Malam ini begitu indah banyak bintang bersinar terang yang menemani sanga bulan sabit yang menjadi penerang utama langit gelap ini, desi tersenyum karena joxi telah datang di hadapannya lebih cepat dari perkiraannya “beraninya kauuu..” teriak joxi saat melihat teman temannya pingsan “ini semua karena mu, aku kira kau hanya mencintai ku tapi kau lebih kejam dari psikopat harusnya kau jangan melakukan itu pada kara dan aku” mata joxi dan mata desi kini bertabrakan terpampang jelas ekspresi kekesalan di wajah mereka “maju lah biar aku sentil ginjal mu” mendengar perkataan desi bibir joxi langsung tersenyum dan berlari lah dirinya.
“Dor.. Akhh!” desi tersenyum saat peluru yang di lesatkan di pistolnya besarang di bahu kanan joxi dan kini dengan langkah santai desi menghampiri joxi yang terduduk di lantai “kau pikir kau yang paling berkuasa di sini?
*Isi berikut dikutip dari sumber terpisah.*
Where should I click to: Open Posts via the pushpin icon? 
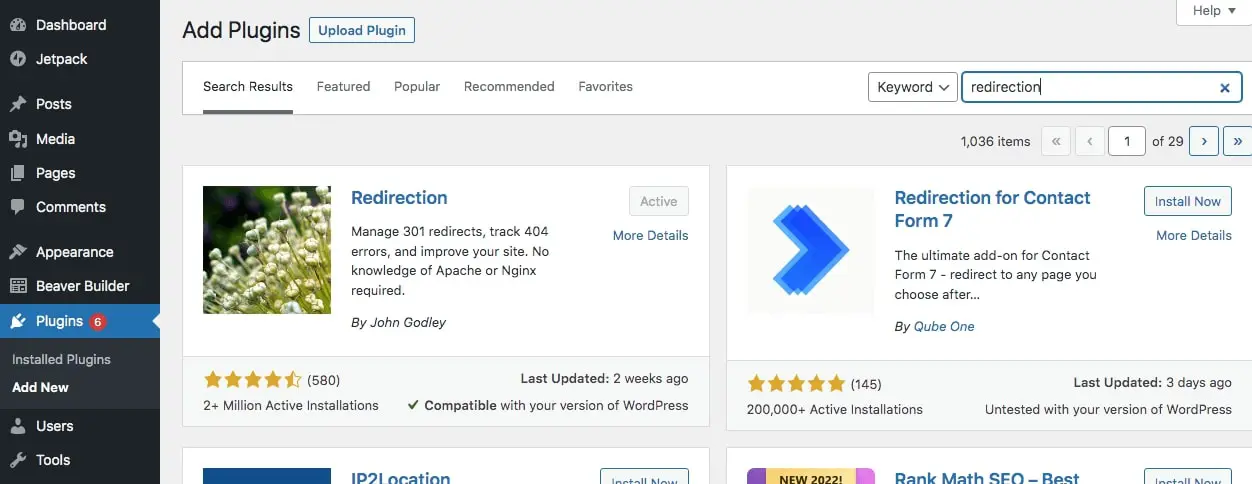pyautogui.click(x=18, y=104)
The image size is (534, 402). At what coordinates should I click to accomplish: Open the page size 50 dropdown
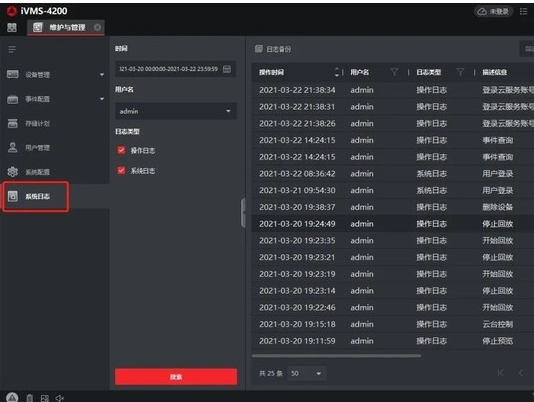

Kau salah memilih mainan jox, apa kau tidak tahu pegulat black rose yang sangat kuat itu?” mata joxi langsung membelalak Karena sangat terkejut nya dirinya dengan perkataan desi yang datar itu.
“hmm.. bruakk!” desi langsung menendang dada joxi hingga pria tampan itu pingsan “arti black rose adalah bunga indah di kegelapan dan aku lah bunga itu!” selesai mengatakan itu desi langsung melangkah kan kakinya pergi dari stadium itu dan kini dirinya pun sudah kembali di sebuah club malam yang di sana selalu ada pertarungan adu jotos dengan bayaran mahal.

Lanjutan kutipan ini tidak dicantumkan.